> **PROBLEM TO SOLVE**:
Taking the line with "You are a GUI" as the first and the line with "Open dropdown arrow" as the last, set down exactly every line in that range from the entries below, and no more.
☆ ☆ ☆ ☆ ☆
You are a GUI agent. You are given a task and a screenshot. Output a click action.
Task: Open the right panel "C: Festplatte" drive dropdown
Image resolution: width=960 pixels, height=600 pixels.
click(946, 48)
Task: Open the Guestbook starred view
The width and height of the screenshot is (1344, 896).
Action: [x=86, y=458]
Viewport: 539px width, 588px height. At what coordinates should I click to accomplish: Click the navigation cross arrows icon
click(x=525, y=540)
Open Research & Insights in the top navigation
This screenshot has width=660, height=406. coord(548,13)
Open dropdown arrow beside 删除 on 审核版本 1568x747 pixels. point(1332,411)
☆ ☆ ☆ ☆ ☆
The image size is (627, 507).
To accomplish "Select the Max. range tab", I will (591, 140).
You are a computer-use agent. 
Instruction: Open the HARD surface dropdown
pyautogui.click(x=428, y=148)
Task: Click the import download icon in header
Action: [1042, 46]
☆ ☆ ☆ ☆ ☆
> **RESULT**:
You are a GUI agent. You are given a task and a screenshot. Output a click action.
Task: Open the right panel "C: Festplatte" drive dropdown
Image resolution: width=960 pixels, height=600 pixels.
click(946, 48)
Task: Open the Guestbook starred view
The width and height of the screenshot is (1344, 896).
Action: [x=86, y=458]
Viewport: 539px width, 588px height. At what coordinates should I click to accomplish: Click the navigation cross arrows icon
click(x=525, y=540)
Open Research & Insights in the top navigation
This screenshot has width=660, height=406. coord(548,13)
Open dropdown arrow beside 删除 on 审核版本 1568x747 pixels. point(1332,411)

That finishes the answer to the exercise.